CDC Tracked Millions of Phones for COVID-19 Lockdown and Vaccine Compliance, Documents Show

CDC Tracked Millions of Americans' Phones for COVID-19 Lockdown and Vaccine Compliance

Another so-called “conspiracy” theory turns out to be true. Newly released documents obtained by Motherboard through a Freedom of Information Act Request (FOIA), show the Centers for Disease Control and Prevention (CDC) bought location data from tens of millions of Americans’ phones to track compliance with lockdown orders and vaccination efforts.

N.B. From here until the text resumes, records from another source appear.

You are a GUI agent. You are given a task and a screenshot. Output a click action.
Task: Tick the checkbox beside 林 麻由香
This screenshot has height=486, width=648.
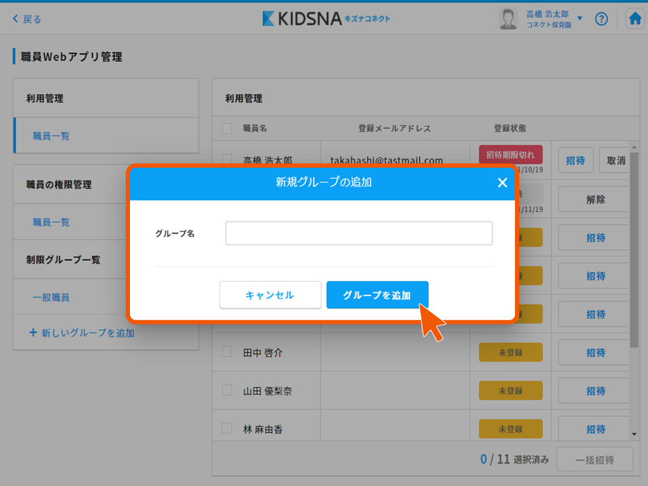[227, 428]
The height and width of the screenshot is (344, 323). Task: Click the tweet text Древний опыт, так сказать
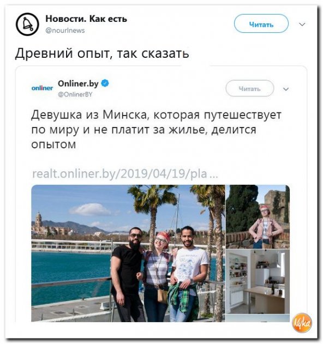102,53
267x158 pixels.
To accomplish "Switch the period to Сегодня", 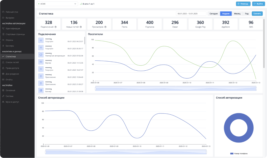I will (x=214, y=14).
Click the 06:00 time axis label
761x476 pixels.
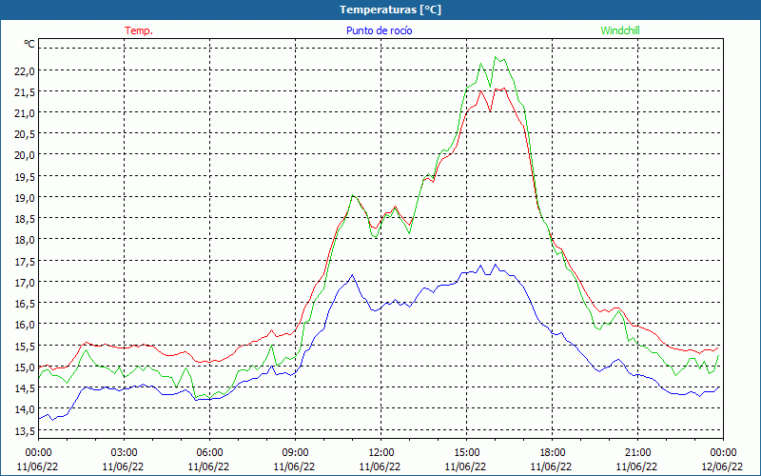(x=209, y=452)
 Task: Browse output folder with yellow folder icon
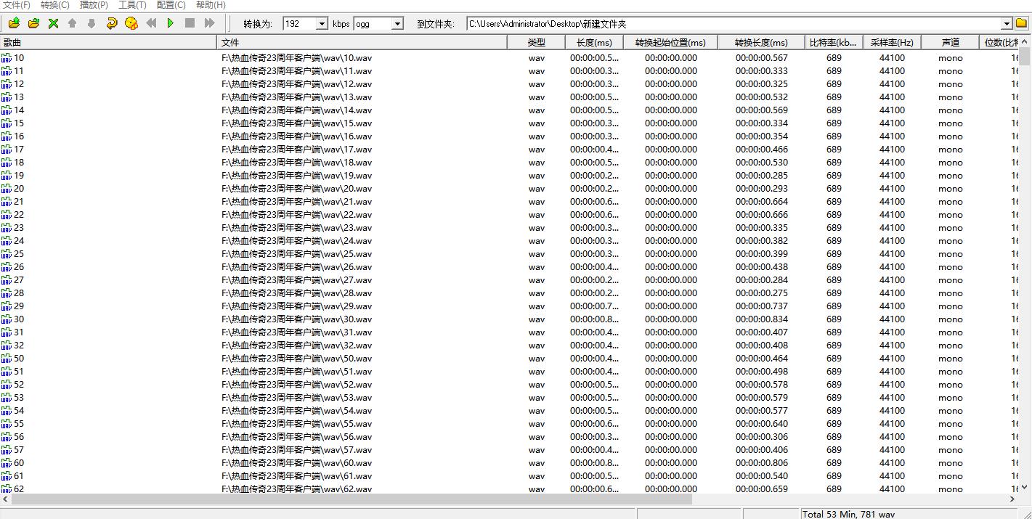coord(1021,24)
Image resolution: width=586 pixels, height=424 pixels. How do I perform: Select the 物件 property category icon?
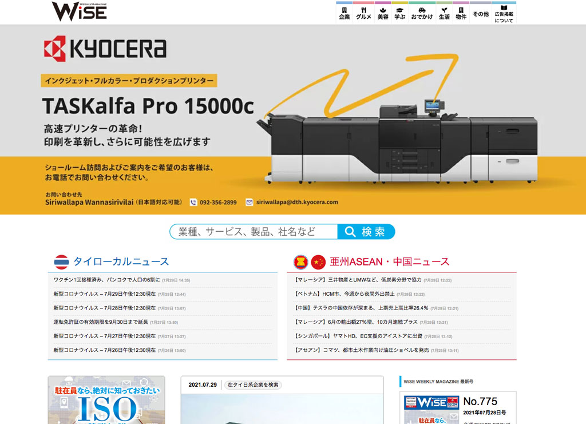pyautogui.click(x=461, y=14)
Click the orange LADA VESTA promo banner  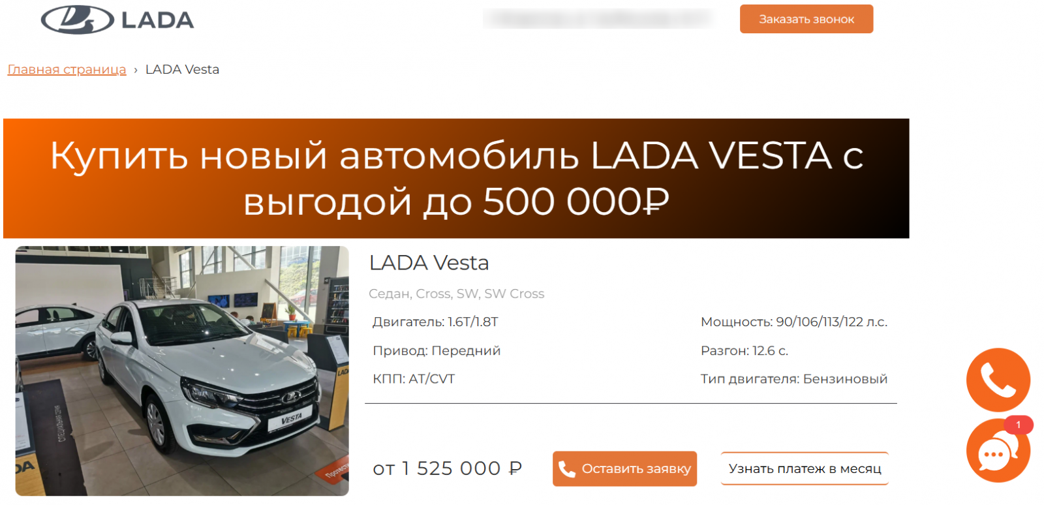pos(456,178)
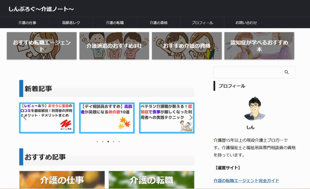
Task: Click the site title しんぶろぐ〜介護ノート〜
Action: click(41, 9)
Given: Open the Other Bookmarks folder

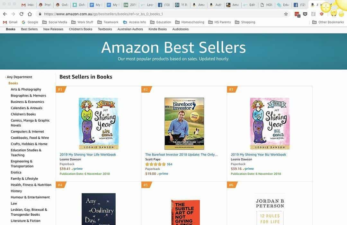Looking at the screenshot, I should tap(328, 22).
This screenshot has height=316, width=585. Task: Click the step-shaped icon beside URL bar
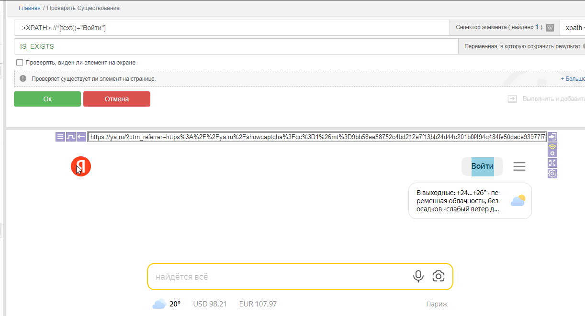(71, 137)
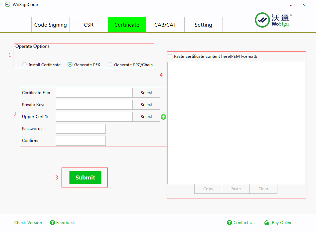Viewport: 316px width, 232px height.
Task: Click the Buy Online shopping basket icon
Action: point(266,223)
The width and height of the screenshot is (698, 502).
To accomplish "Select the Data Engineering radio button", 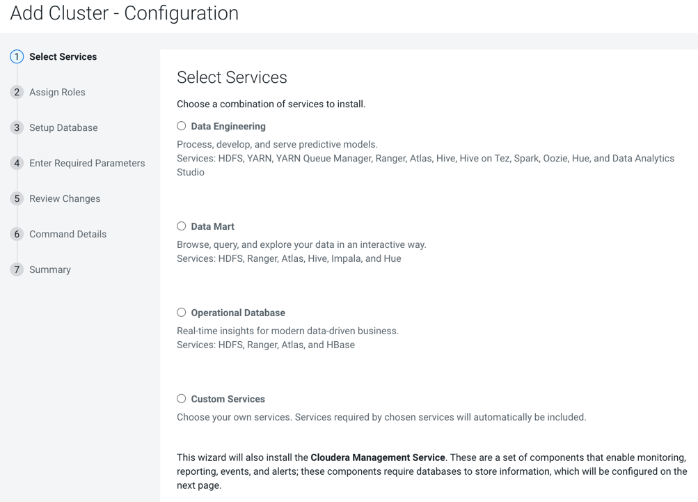I will tap(182, 126).
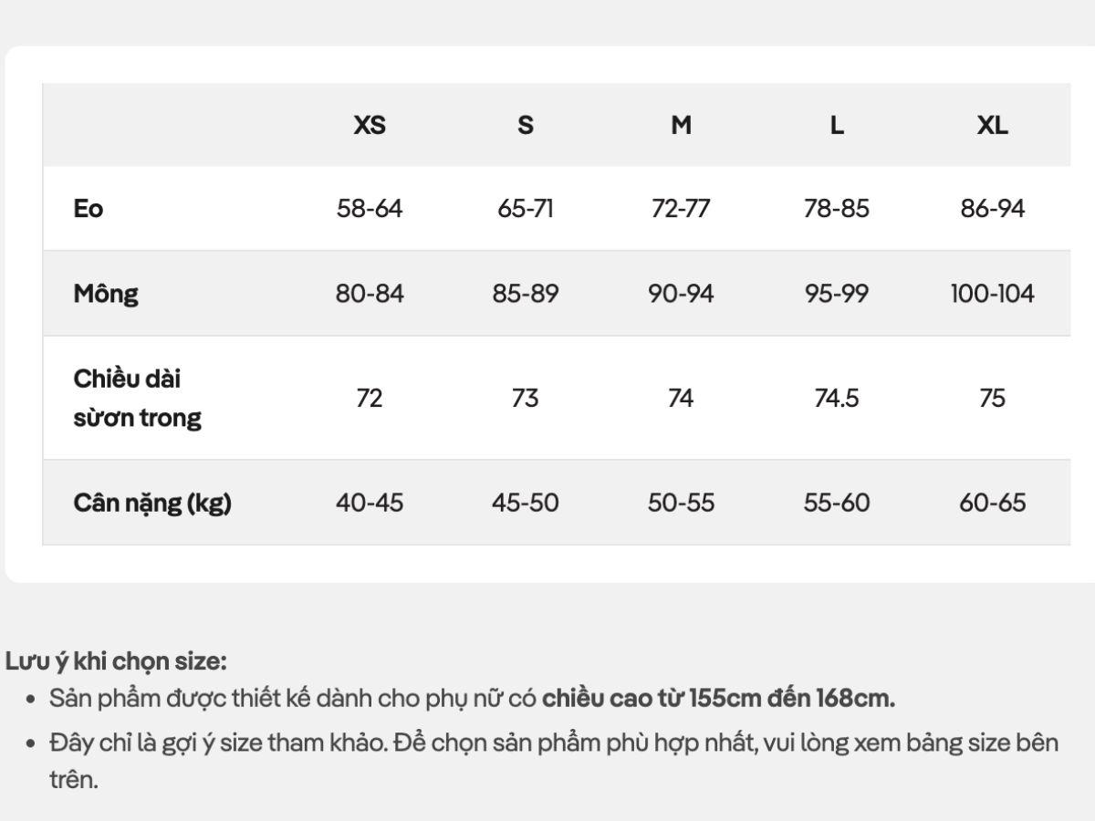Click the 74.5 inseam length cell

[836, 398]
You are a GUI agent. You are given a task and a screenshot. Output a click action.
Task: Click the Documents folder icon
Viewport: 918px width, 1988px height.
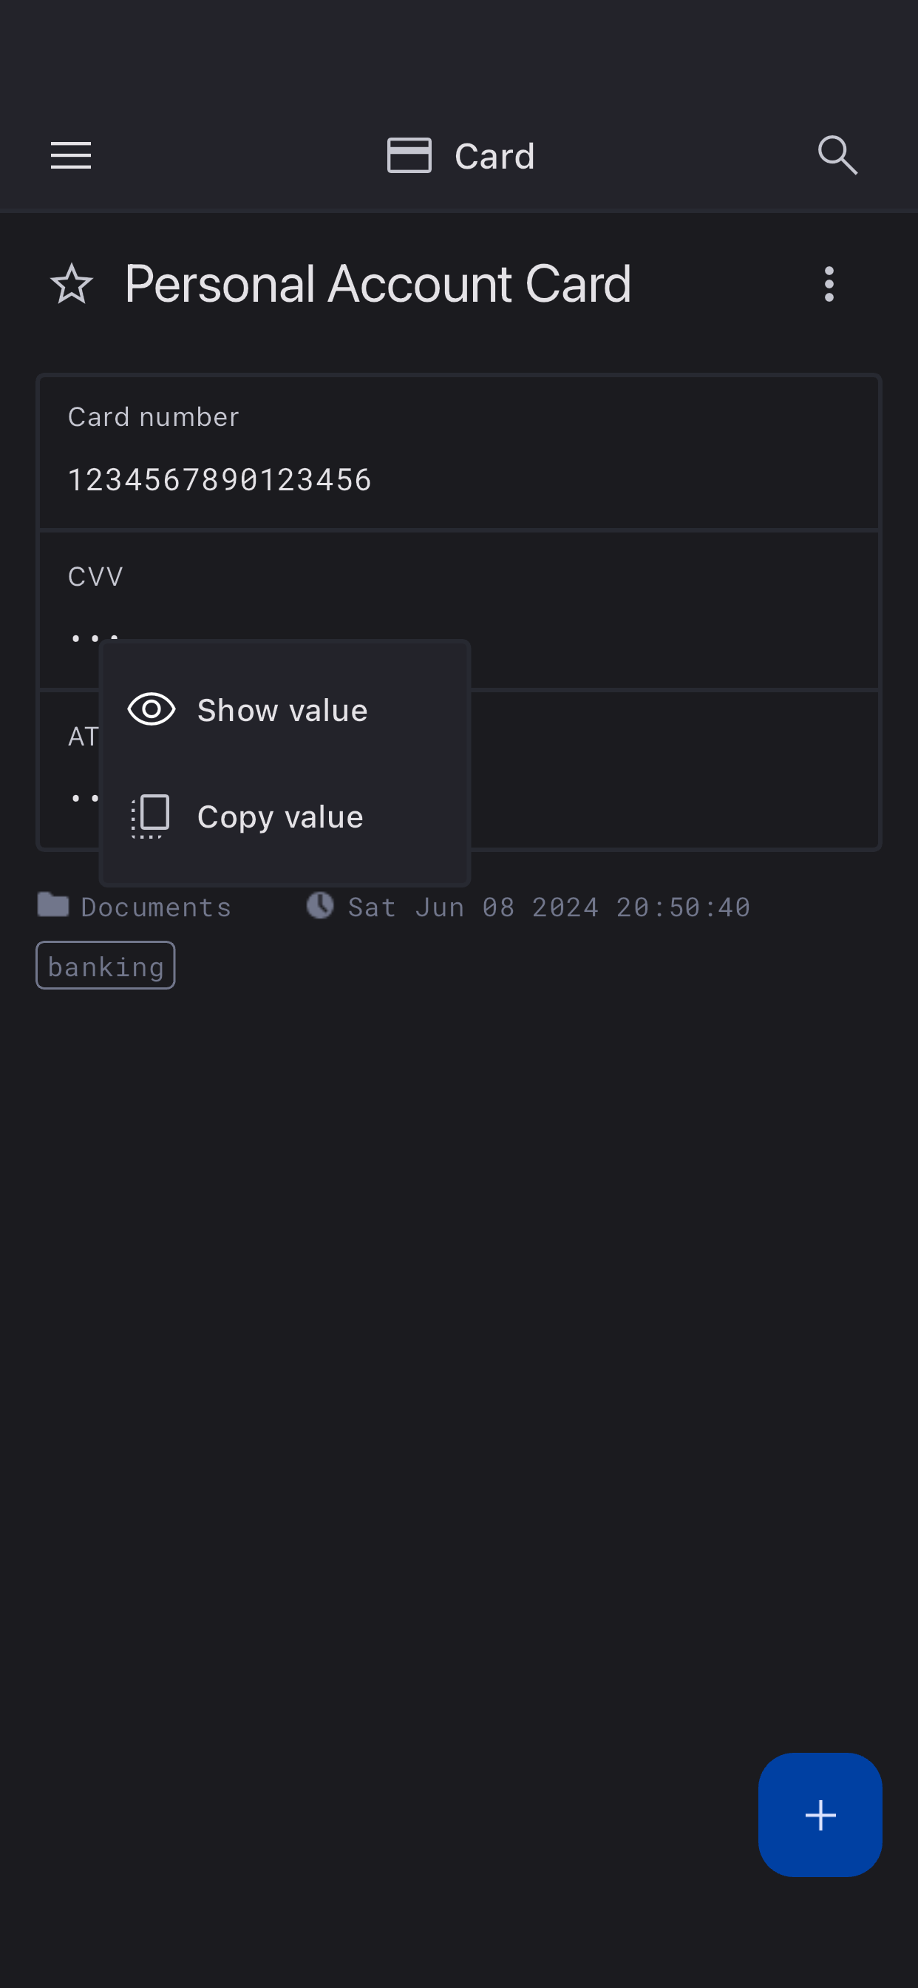coord(53,904)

The agency specifically monitored Americans’ visits to churches and schools, tracked “detailed counts of visits to participating pharmacies for vaccine monitoring” and reportedly tracked peoples’ movements during curfews and visits between neighbors.

In addition, the CDC used the data to monitor the effectiveness of a public policy targeting the Navajo Nation.

CDC used COVID-19 as the reason for expediting the purchase of the data, although it intended to use it for “more general” purposes, according to VICE.

SafeGraph, a highly controversial data broker banned from Google’s Play Store last year initially provided data to the CDC for free during the pandemic. The agency made a deal with SafeGraph in 2021 for $420,000 for continued access, documents show.

The CDC argued in the documents that data from SafeGraph — backed by billionaire Peter Thiel and ex-Saudi intelligence chief Turki bin Faisal Al Saud — helped give the agency “deeper insights into the pandemic as it pertains to human behavior.” 

The CDC also considered using the data to track “adherence to state-level policies to quarantine after arrival from another state” — a particularly problematic use, as state quarantines were constitutionally suspect and unsupported by federal law.

The agency claims the data was designed to follow trends that emerge from the movement of groups of people, but location data can be deanonymized and used to track specific people.

Zach Edwards, a cybersecurity researcher, told Vice after reviewing the documents:

“The CDC seems to have purposefully created an open-ended list of use cases, which included monitoring curfews, neighbor-to-neighbor visits, visits to churches, schools and pharmacies, and also a variety of analyses with this data specifically focused on violence.”

In a statement to The New York Post, the CDC said mobility data obtained under the contract would be available for agency-wide use and would support numerous CDC priorities.

“SafeGraph made their social mobility data available free-of-charge to governmental and non-governmental agencies at the beginning of the pandemic for a period of approximately one year,” said CDC spokesperson Jasmine Reed. “In April of 2021, CDC awarded a contract to SafeGraph to purchase mobility data for an additional year, through April 2022.” 

A SafeGraph spokesperson told The New York Post they had been public about the CDC’s use of their data since 2020, so “there is not much new news here.”

SafeGraph disputed the ban from Google, but when asked about the allegation, Google confirmed it had banned SafeGraph last year. 

U.S. citizens would have no idea they were being tracked by the CDC if Motherboard hadn’t filed a FOIA request to obtain the documents.